Ensuite un internaute intéressé par une problématique en particulier ira cliquer sur le tag apparaissant, dans le cas de faistacom.com, en bas de page dans la colonne de droite ou taper le mot dans un outil de recherche interne. Apparaitront alors uniquement les articles associés à ce tag.

Faistacom.com : les tags
Cet outil est donc à utilisation interne. La création d'un tag permet la génération d'une nouvelle page et donc est un point positif pour le référencement. Mais au delà de cet « effet », le tag est un outil de recherche d'information précieux pour classer l'information.

C'est une donnée essentielle pour les veilleurs et, plus largement, pour toute personne ayant un lien avec la recherche d'information. Comme un post-it sur un bouquin... !

Domaine d'utilisation du tag

Les réseaux sociaux utilisent souvent ce genre d'outil. Viadeo, par exemple, propose un outil d'actualité diffusées par les « viadeonautes ». Lorsque vous proposez un lien que vous jugez intéressant et que vous voulez partager avec l'ensemble de la communauté ou seulement avec certains, vous avez la possibilité d'associer ce lien (donc le contenu de l'article lié) à des tags. Plus facile ensuite de lire son journal !

Twitter propose également un outil relativement proche : le hashtag (#tag). Une sorte de commentaire thématique sur son tweet ! Il suffit de placer « # » avant un tag pour classer votre tweet dans une base de données et pour le retrouver facilement et produire facilement une « revue de tweets » !

Twitter : le hastag #

Les mots-clés sont-ils des outils de recherche ?

Le « mot-clé » est un outil particulièrement intéressant parce que multiple. Et oui, d'un certain côté, on peut l'assimiler à un « tag », il s'agit d'un outil de recherche propore à la théorie de l'information, volet « recherche ». D'un autre, c'est un outil de marketing puissant utilisé par les référenceurs et dont ils gardent jalousement le secret (eh oui, c'est leur gagne-pain !) ! Enfin, on peut également le voir du point de vue de l'éditeur du sites et des internautes.

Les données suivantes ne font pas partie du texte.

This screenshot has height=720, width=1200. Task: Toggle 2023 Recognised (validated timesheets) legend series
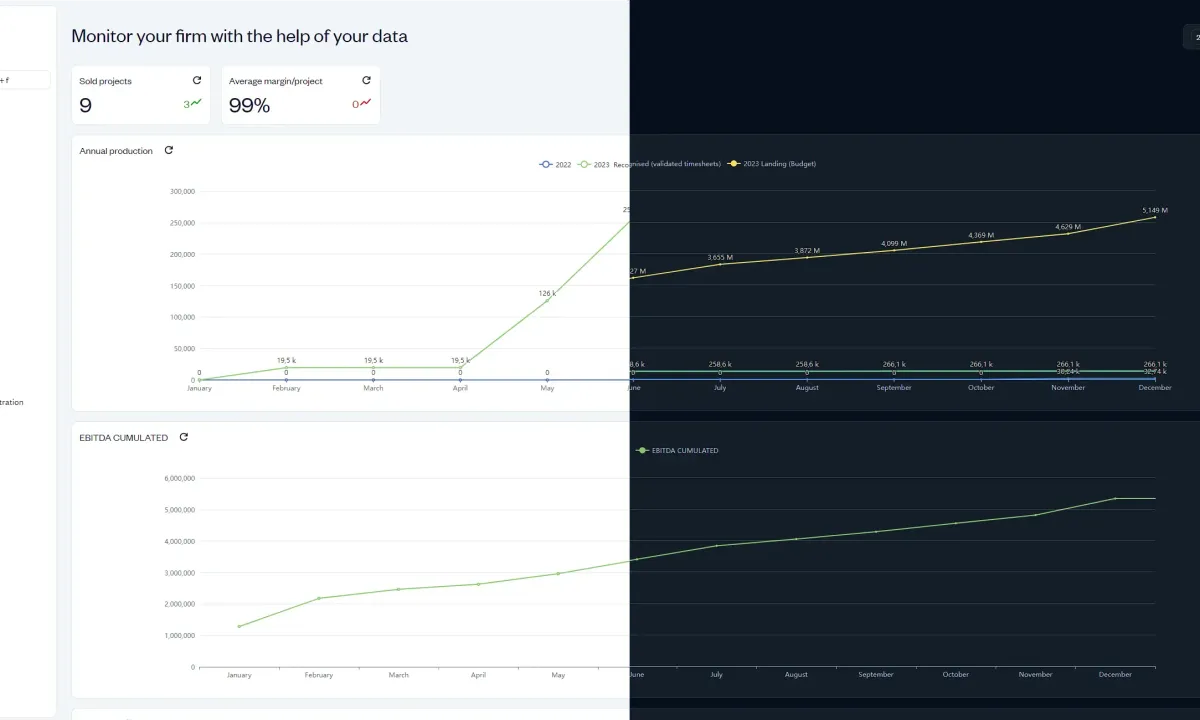click(649, 164)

La distinction d'un tag avec un mot-clé existe bien évidemment. Un mot-clé est utilisé dans un moteur de recherche, pas un tag. Un tag est un outil interne, le mot-clé sert à différencier le site de tous les autres sites. Le degré de représentation est donc autre.

D'un point de vue marketing, le mots-clé représente le site et la valeur de ce site. Avec le mot-clé « hifi », le site de la Fnac a une grande valeur mais pas sur le mot-clé « bébé ». Il permet de donner une échelle de valeur.

Enfin, du côté utilisateur, il représente une certaine information et une certaine valeur « communicationnelle ». Dans l'optique où un site web est une sorte de vitrine d'une activité commerciale ou autre, le mot-clé sur lequel il va apparaître dans une recherche google orientera l'internaute dans ce sens, même si ce mot-clé n'a rien à voir avec l'activité ! Une e-boutique de puériculture qui sort sur « bricolage » ??? Pourquoi pas...

Et vous, un avis sur ces données meta ? Les veilleurs peut-être ?

Bonne journée !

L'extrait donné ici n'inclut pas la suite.